If you’re just getting started with AI, you’ve probably used it as a coding assistant, for answering questions, or for performing small, trivial tasks. But a ton more capability can be unlocked by leveraging AI Agents. In this post, I’m going to explain exactly what AI Agents are and why they’re useful. We’re going to look at this from a software developer perspective—focusing on what agents are and how to actually build real applications that leverage them.
The Problem: Why Standard LLMs Fall Short
To understand agents, we first need to understand two key problems with traditional Large Language Models (LLMs) that you’ve probably already encountered.
1. Limited Reasoning Capabilities
Imagine you provide a prompt like this to ChatGPT:
“Given the following customers file, find all records with an address in California. Sort the order descending by order id and only provide records where Anderson is the last name.”
Earlier versions of ChatGPT—those without Agent support—would often respond with an answer that looks mostly correct like the screenshot below. Notice the results are all there, but the records are not sorted in descending as requested.

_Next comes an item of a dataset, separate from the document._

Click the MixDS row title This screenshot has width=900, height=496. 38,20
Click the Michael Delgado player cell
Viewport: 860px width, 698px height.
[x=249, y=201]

Herein lies the issue: Most LLMs have a very limited set of reasoning capabilities, especially when it involves multi-step instructions. They try to predict the entire answer in one shot rather than thinking through the sequence.
2. The “In-a-Box” Limitation
The second major limitation is the data an LLM can access. In a toy example, you might provide an input file. But what if that information lives in a database, a Google Drive folder, or requires an API call?
As it stands, a base AI is “trapped in a box.” It has no built-in ability to go and retrieve information or interact with external systems. Whether it’s checking the weather or querying a production database, standard LLMs lack the “hands” to interact with the outside world.
The Solution: The ReAct Framework
These two problems—reasoning and access—are exactly what Agents solve. They provide an AI with advanced reasoning to solve difficult problems AND give them access to external tools they can call upon as needed.
This concept was popularized in the 2023 paper: Synergizing Reasoning and Acting in Language Models (ReAct).

The authors realized that if you ask an AI to break a problem down into multiple steps (planning out its approach), you get a much higher quality answer. The AI does this through what’s called a ReAct or Reasoning + Act loop.
The loop involves:
- Thought: The model writes down what it is thinking and what it needs to do next.
- Action: It performs an action (e.g., searching a database).
- Observation: It analyzes the result and feeds it back into the beginning of the loop.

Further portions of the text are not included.